- **What is expected**
The answer must consist solely of the lines from the one containing "Where should I click to: Collapse" through the last line of the records below, repeated exactly, with all pictures omitted.

- **Record set**
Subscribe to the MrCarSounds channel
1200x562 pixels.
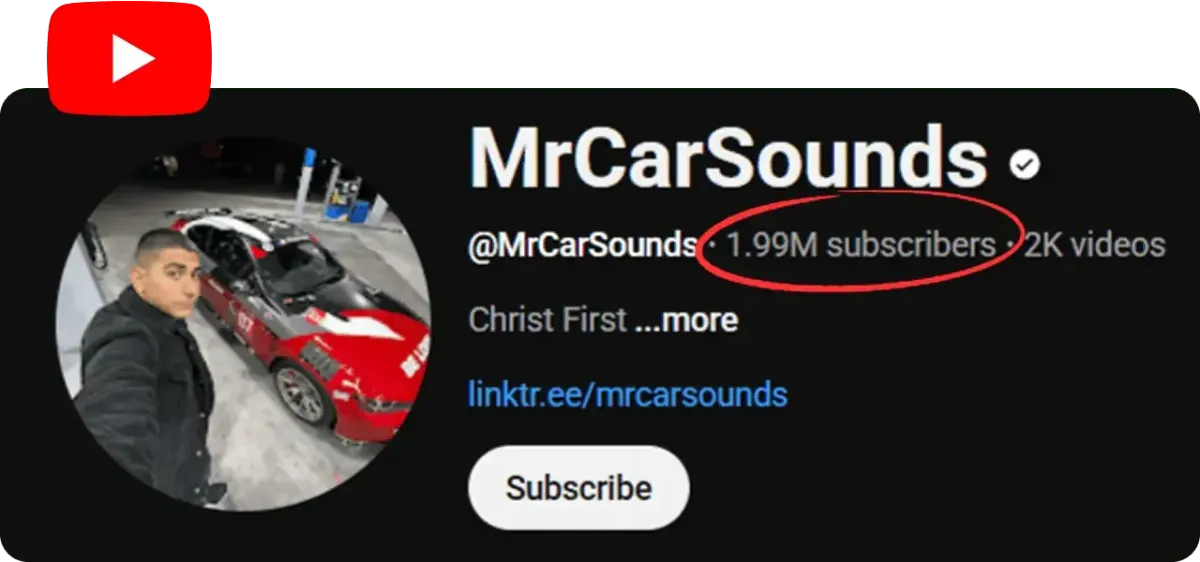coord(579,488)
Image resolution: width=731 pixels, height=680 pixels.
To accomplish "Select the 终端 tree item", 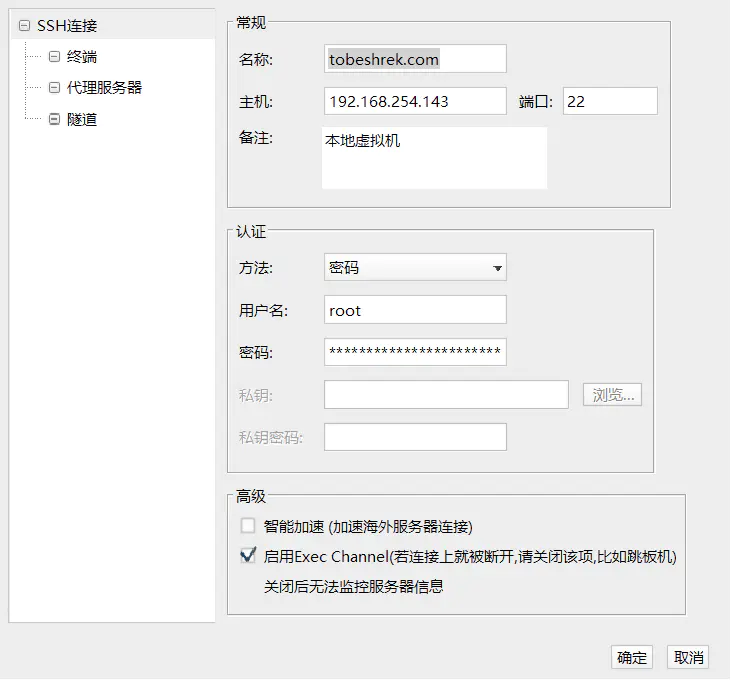I will tap(82, 57).
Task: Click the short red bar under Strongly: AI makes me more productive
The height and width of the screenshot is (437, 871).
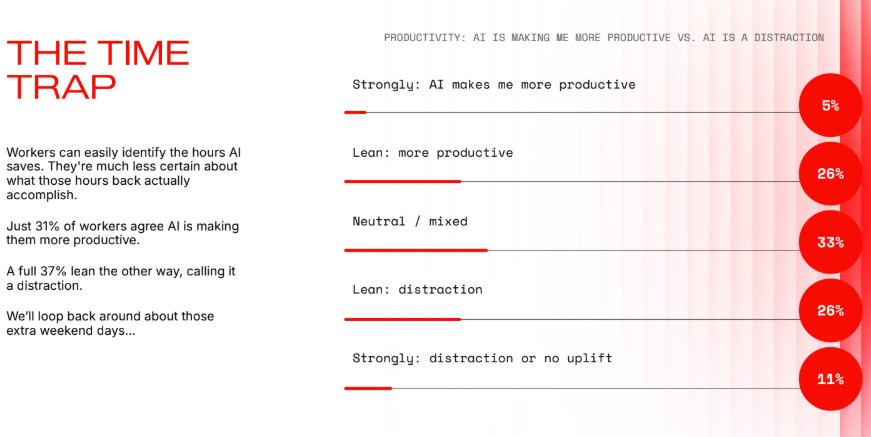Action: [x=355, y=113]
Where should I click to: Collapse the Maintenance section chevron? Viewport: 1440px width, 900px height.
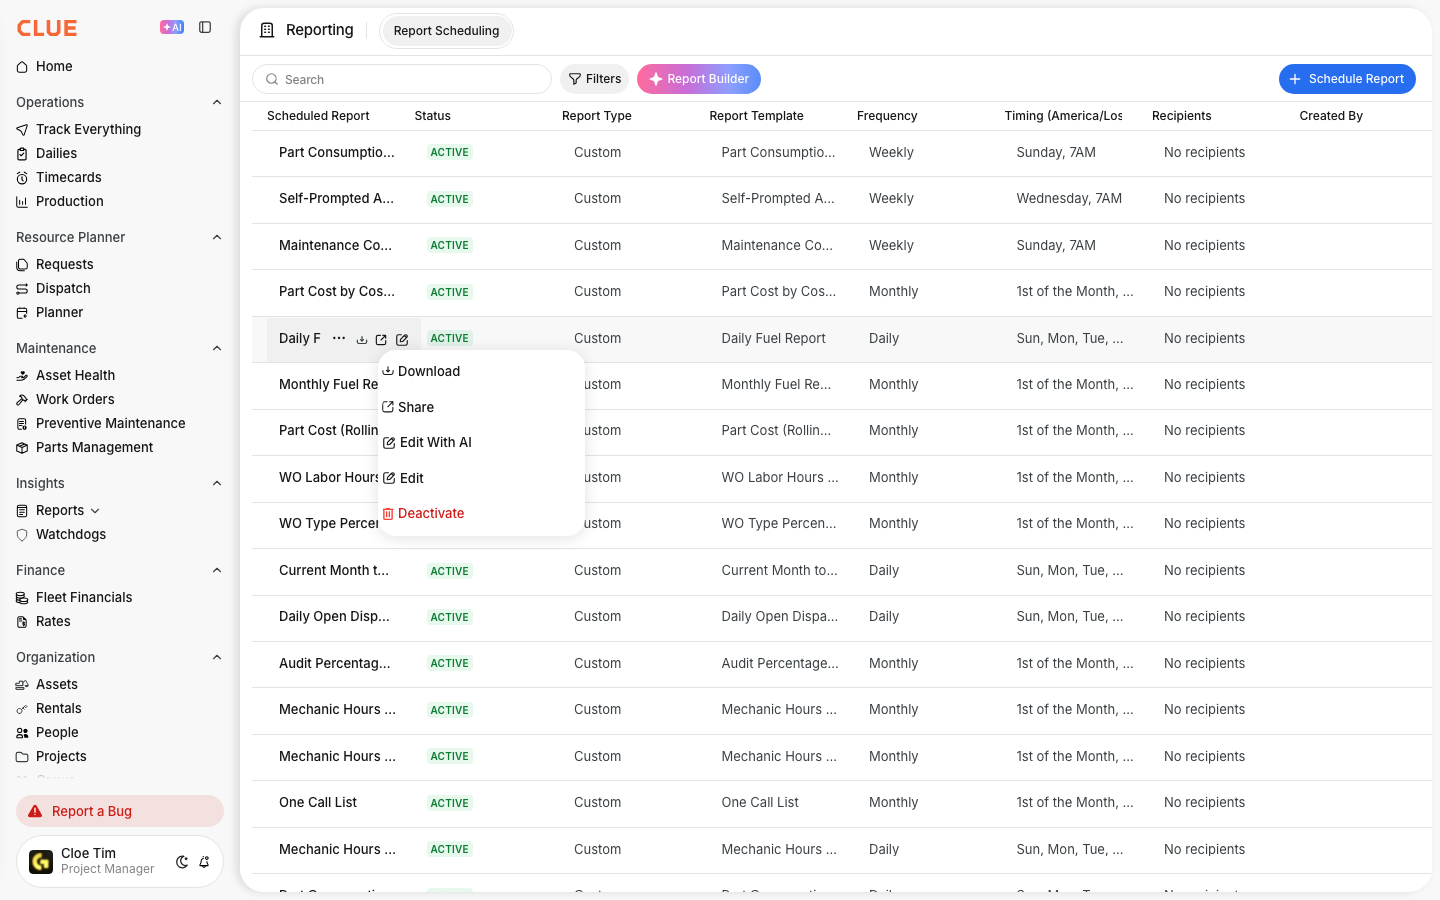(217, 348)
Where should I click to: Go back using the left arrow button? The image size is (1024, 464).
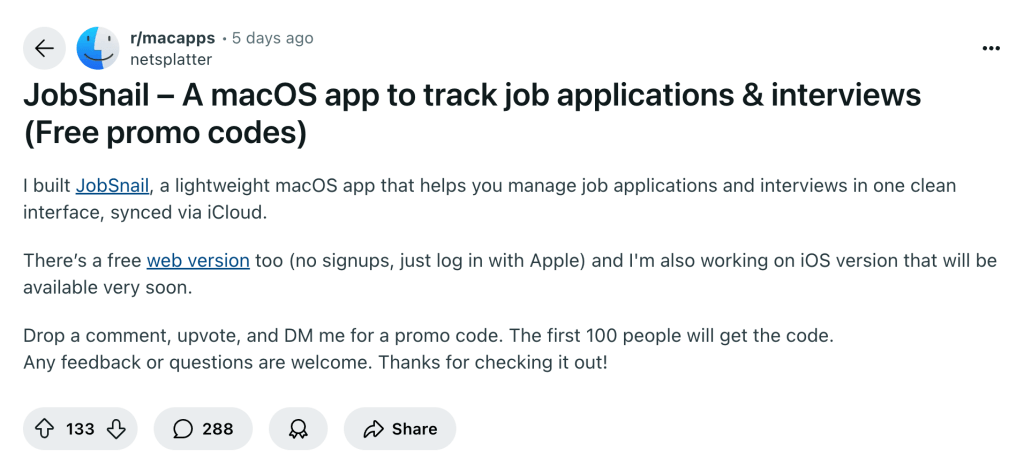(x=44, y=48)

- **Task response**
Where should I click to: Collapse the Maintenance section chevron? Viewport: 1440px width, 900px height.
(217, 348)
Where should I click to: Go back using the left arrow button? The image size is (1024, 464).
(x=44, y=48)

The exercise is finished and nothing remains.